Bioinformatics analysis

Bulk RNA sequencing

The sequencing was performed on biological triplicates for each condition, generating approximately 35 million 76-bp paired-end reads. The RSEM package44 (v.1.2.29) and Bowtie2 were used to align reads to the mouse mm10 transcriptome, taken from the known-gene reference table available from University of California Santa Cruz (https://genome.ucsc.edu/). For RSEM, all parameters were run as default except “–forward-prob” which was set to 0.5. Differential-expression analysis was carried out with DESeq2 package45 (v.1.12.4) in R v.3.3.1 (https://www.r-project.org/). Genes were considered to be differentially expressed if the adjusted P was less than 0.05. Differentially expressed genes were taken forward and their pathway and process enrichments were analysed using Metacore (https://portal.genego.com). Hypergeometric test was used to determine statistical enriched pathways and processes and the associated P-value was corrected using the Benjamini–Hochberg method. GSEA (v.2.2.3)46,47 was carried out using ranked gene lists using the Wald statistic and the gene sets of C2 canonical pathways and C5 biological processes. All parameters were kept as default except for enrichment statistic (classic) and maximum size, which was changed to 5,000. Gene signatures with FDR q-value equal to or less than 0.05 were considered statistically significant. A weighted Kolmogorov–Smirnov-like statistic was derived and the associated P-value was corrected with the Benjamini–Hochberg method.

Single-cell RNA sequencing

Raw reads were initially processed by the Cell Ranger v.2.1.1 pipeline, which deconvolved reads to their cell of origin using the UMI tags, aligned these to the mm10 transcriptome using STAR (v.2.5.1b) and reported cell-specific gene expression count estimates. All subsequent analyses were performed in R v.3.4.1 using the cellrangerRkit, monocle and pheatmap packages. Genes were considered to be ‘expressed’ if the estimated (log10) count was at least 0.1. Primary filtering was then performed by removing from consideration: genes expressed in fewer than 20 cells; cells expressing fewer than 50 genes; cells for which the total yield (that is, sum of expression across all genes) was more than two standard deviations from the mean across all cells in that sample; and cells for which mitochondrial genes made up greater than 10% of all expressed genes.

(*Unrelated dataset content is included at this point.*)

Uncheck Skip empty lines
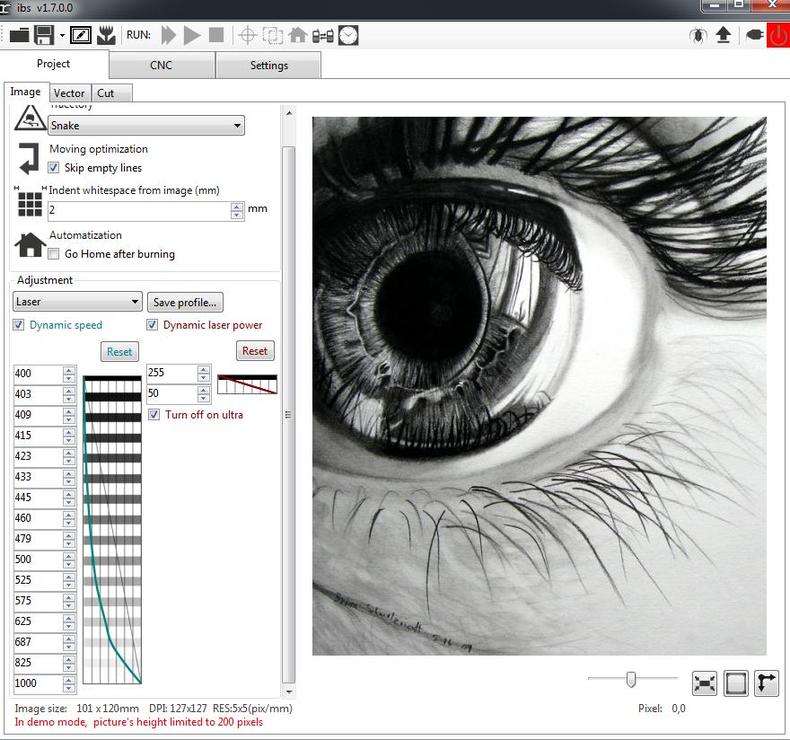The height and width of the screenshot is (740, 790). 55,168
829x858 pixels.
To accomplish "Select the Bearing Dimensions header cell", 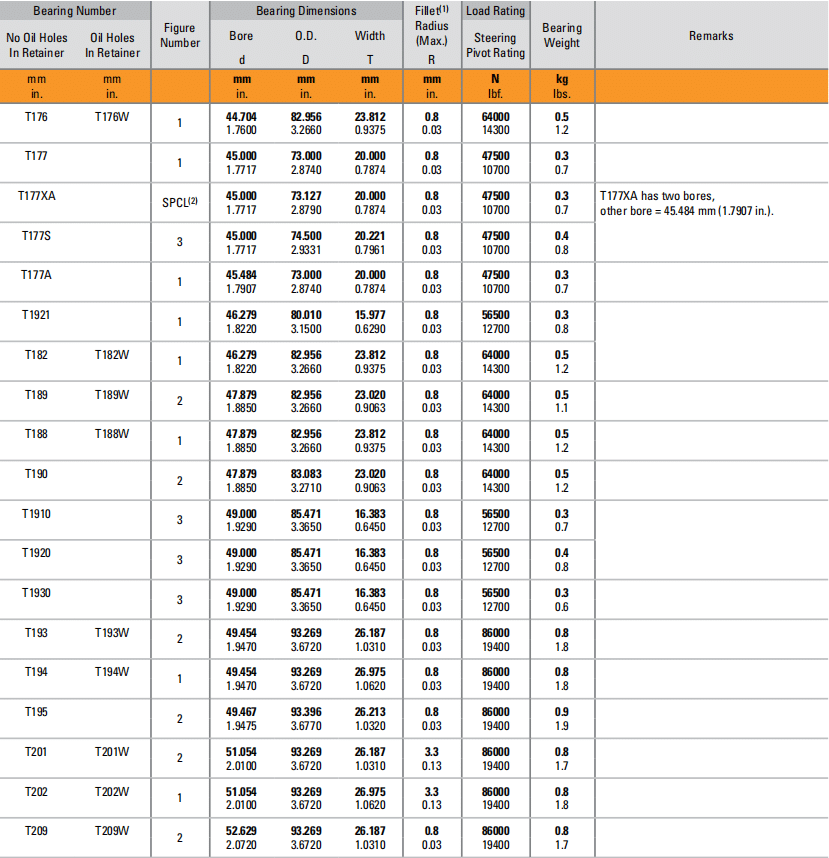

PCA decomposition was performed and, after consideration of the eigenvalue ‘elbow-plots’, the first 25 components were used to construct t-SNE plots for both samples. Niche cells expressing Epcam were subdivided into those also expressing Cdh1 and those not expressing Cdh1. Other genes expressed in at least 50% of cells in a given group were said to be co-expressed and the set of genes co-expressed in one or more groups was presented as a heat map, with the columns (cells) clustered using the standard Euclidean hierarchical method.

Reporting summary

Further information on research design is available in the Nature Research Reporting Summary linked to this paper.